I'm very intrigued now. Who can I look up to, and what is the bar for being exceptional? It's any Harvard admit, or does it have to be a Harvard graduate? Does Brown count? What about Duke or Rice?


As a Massachusetts resident, I'm strongly supportive of taxing the shit out of these freeloaders - it's beyond time we punish these people for what they've done to the rest of us.

Unfortunately, it's true that there's a big emotional reaction to attacking these big institutions - similar to the "temporarily embarrassed millionaires" phenomeon a lot of people seem to think they or their descendents are "temporarily embarrassed HYPSM+ admits"

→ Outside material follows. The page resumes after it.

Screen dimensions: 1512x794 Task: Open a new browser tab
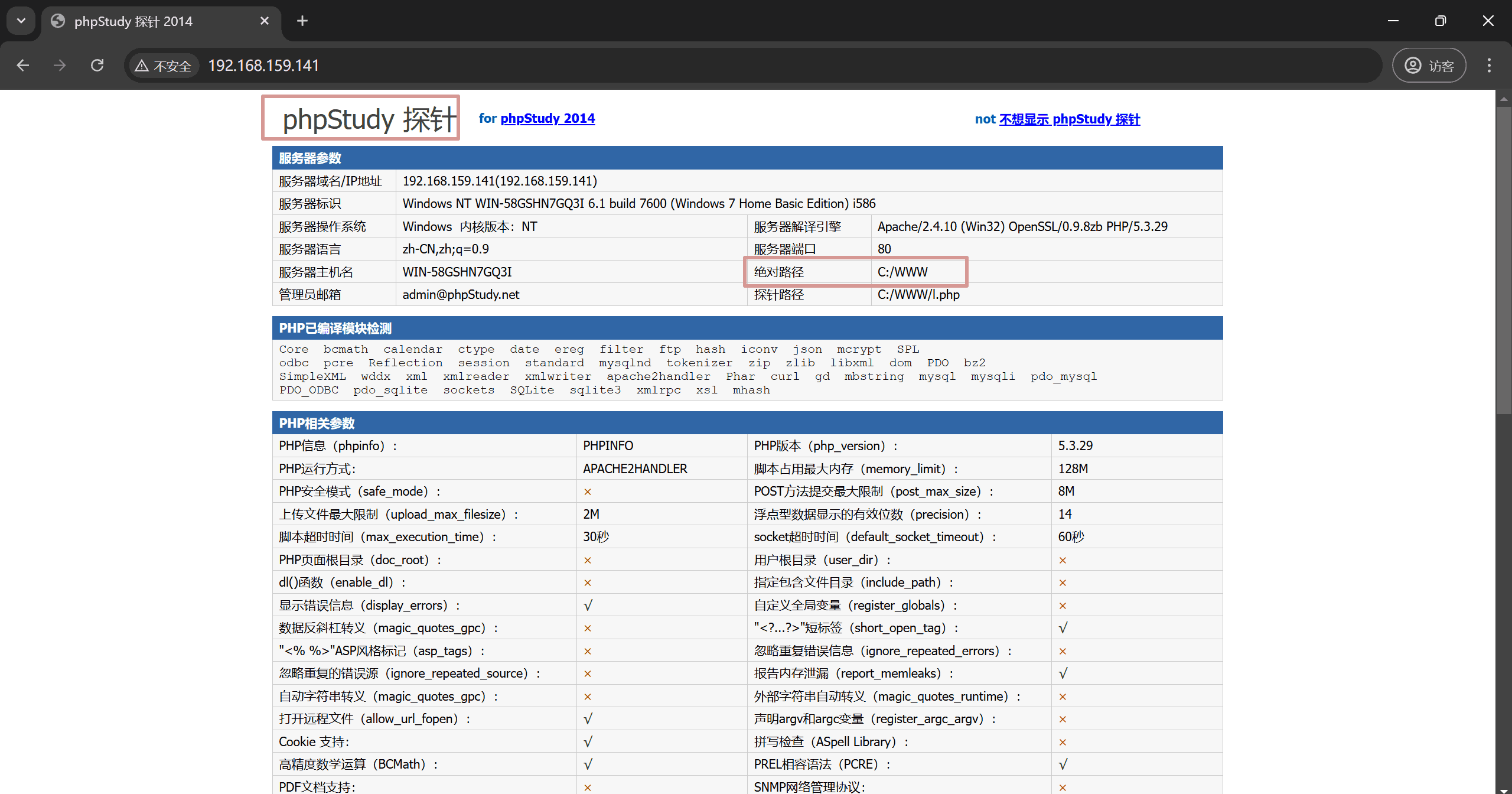[x=302, y=21]
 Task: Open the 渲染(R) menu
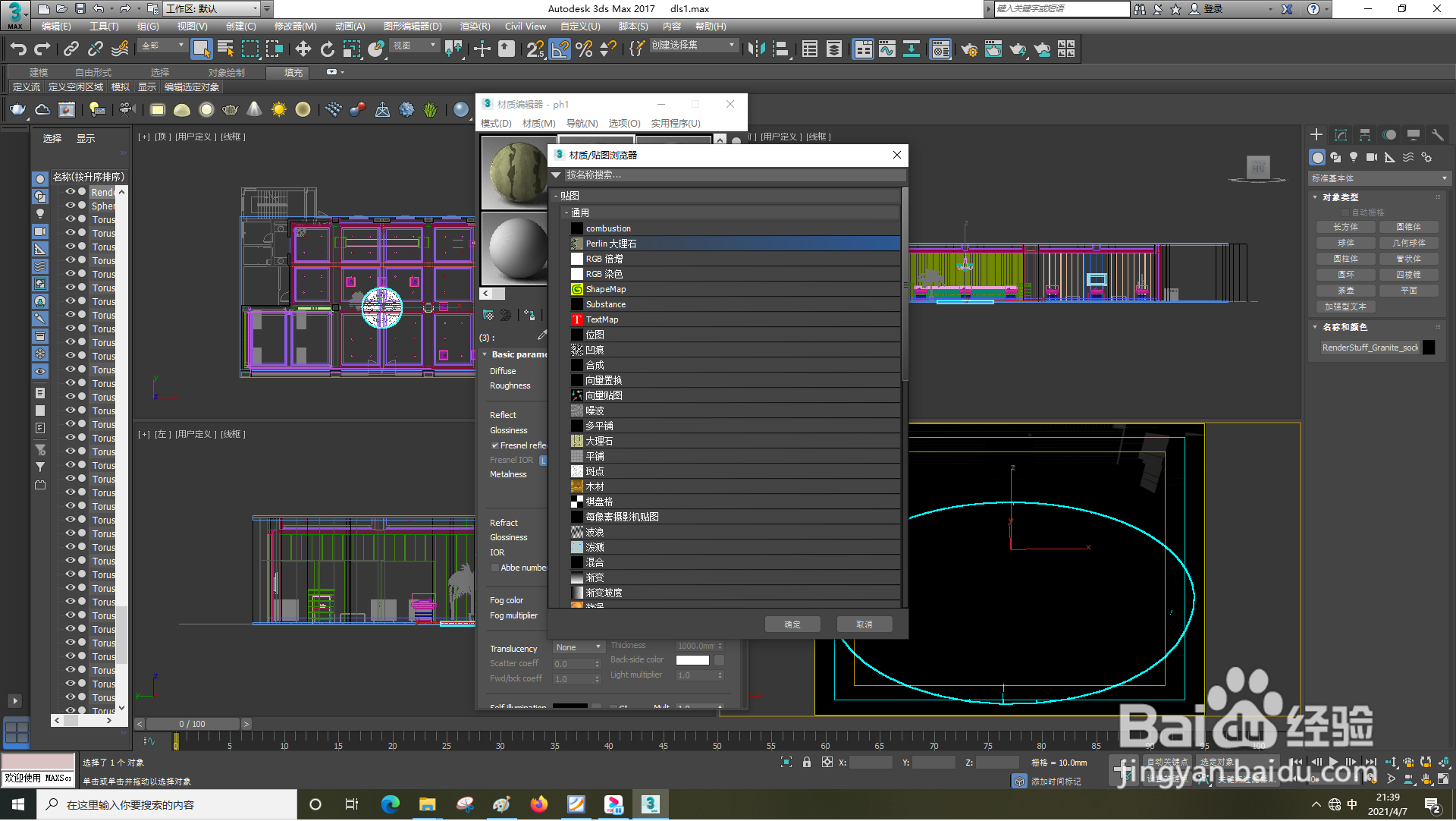tap(475, 27)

A large part of what makes Massachusetts amazing is the fact so many people are so well educated. I wouldn’t really call Harvard a freeloader so much as a three hundred year old indispensable part of the community.


We aren't highly educated because of Harvard and MIT, which do not make up the most of our college educated citizens


They don’t make up most of our educated citizens, but they do account for many of our most educated citizens.

Fwiw, wishing for the power to punish people for being highly educated is not a good look.


I don't understand this distinction. A PhD from UMass Amherst in CS is also "highly educated", as an example.

But I do think we should punish the cognitive elites from the ivory towers (aka not UMass Amherst) who look down on people like me and consider me to be an underhuman.


Should this happen, it will end up driving the tuition higher as the institution passes the costs down to customers (students, perhaps also research grants).

The net effect will be to push customers to lower-cost competitors, limiting the student body to those only highly-monied or with sufficient academic performance to obtain larger subsidies (grants/loans). This might also reduce the level of academic scholarship.

The net effect would be good for competition, on first glance.


Many undergraduates and most graduate students do not pay tuition at Ivies, rather it gets covered by financial aid or research stipends. And whether you get admitted is decided independently from whether you get financial aid. Of course, being rich makes it easier to have the earlier education and CV necessary to get admitted, but that issue is unrelated.


> Of course, being rich makes it easier to have the earlier education and CV necessary to get admitted, but that issue is unrelated

Not to mention you're far more likely to be considered a legacy student, which gives you a huge leg up.